یخ کردن

یخ کردن
yakh kardan
to freeze (with fear) / become ice-cold
verbB1
Quick Reference
YAKH-KARDAN
to freeze (with fear) / become ice-cold
B1 — Intermediate

What it means

یخ کردن (yakh kardan) is a compound verb made of یخ (yakh, ice) and کردن (kardan, to do or to become), the all-purpose Persian light verb. Both elements are native Persian: یخ descends from Proto-Iranian *Háyxam, from the Proto-Indo-European root *h₁eyH- (the same root that produced German Eis and English ice), and کردن is a pure Persian verb. The phrase means to freeze physically with cold, but far more often in everyday speech it means to freeze up with fear, shock, or sudden dread, like the English expressions “my blood ran cold” or “I froze.” A close synonym is ترسیدن (tarsidan, to be afraid), but یخ کردن specifically captures the physical sensation of being rooted to the spot.

How to use it

  • وقتی صدای انفجار رو شنیدم یخ کردم. (vaghti sedâ-ye enfejâr ro shenidam yakh kardam.) “When I heard the explosion I froze.”
  • از ترس یخ کرده بود و نمی‌تونست حرف بزنه. (az tars yakh karde bud o nemitunest harf bezane.) “He had frozen with fear and could not speak.”
  • دستام یخ کرده از این سرما. (dastâm yakh karde az in sarmâ.) “My hands have gone ice-cold from this cold.”
  • همه یخ کردن وقتی خبر رو شنیدن. (hame yakh kardan vaghti khabar ro shenidin.) “Everyone froze when they heard the news.”

Cultural note

Persian makes heavy use of body-temperature imagery to describe emotional states.
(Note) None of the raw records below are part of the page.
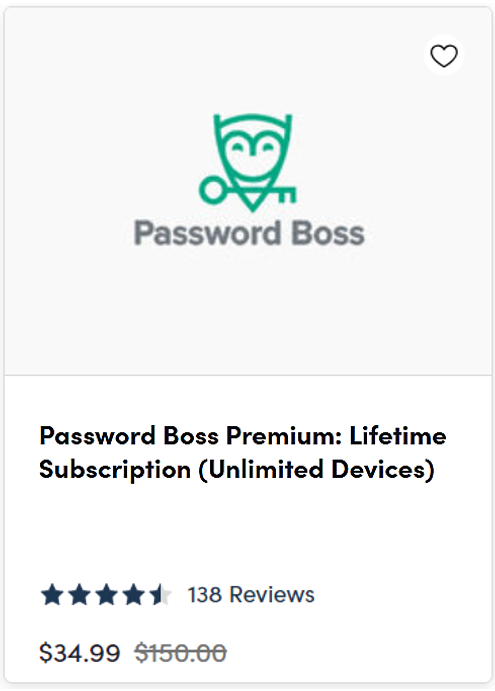This screenshot has height=691, width=495.
Task: Click the green owl logo
Action: pyautogui.click(x=248, y=163)
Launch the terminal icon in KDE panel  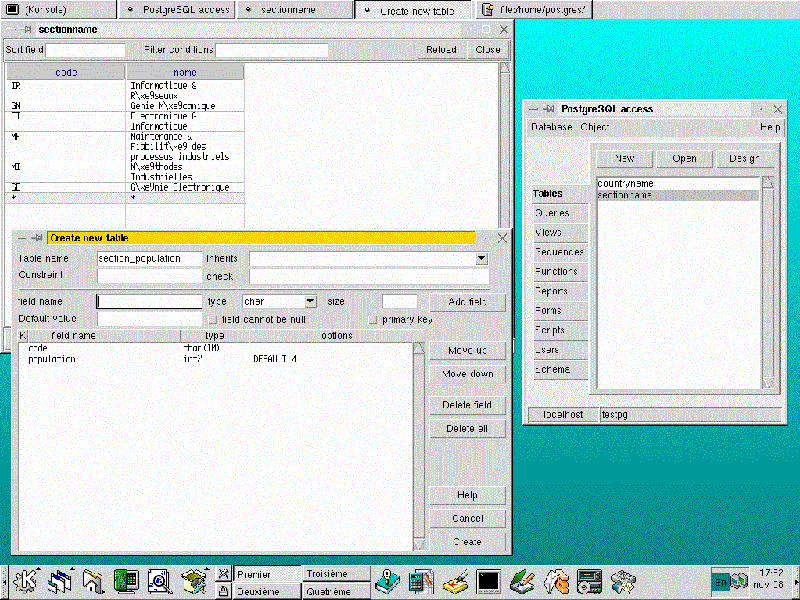487,580
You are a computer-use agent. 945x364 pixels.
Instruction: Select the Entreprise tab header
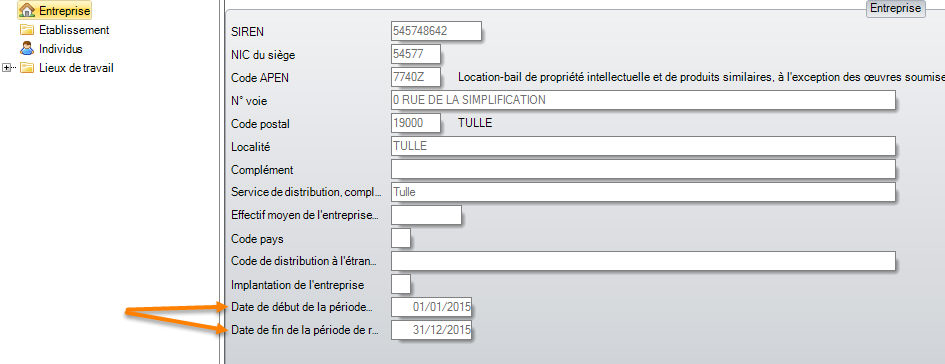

Phrases built around یخ (ice) and آتش (fire) form a natural pair in the language, with یخ کردن covering the cold end of shock, fear, and paralysis. The expression is fully at home in colloquial Tehran speech and is used by all age groups. The word یخ has been part of the Iranian language family since ancient times, sharing its ancestry with cognates across many Indo-European languages, which shows how deeply embedded this vocabulary is in the Persian-speaking world.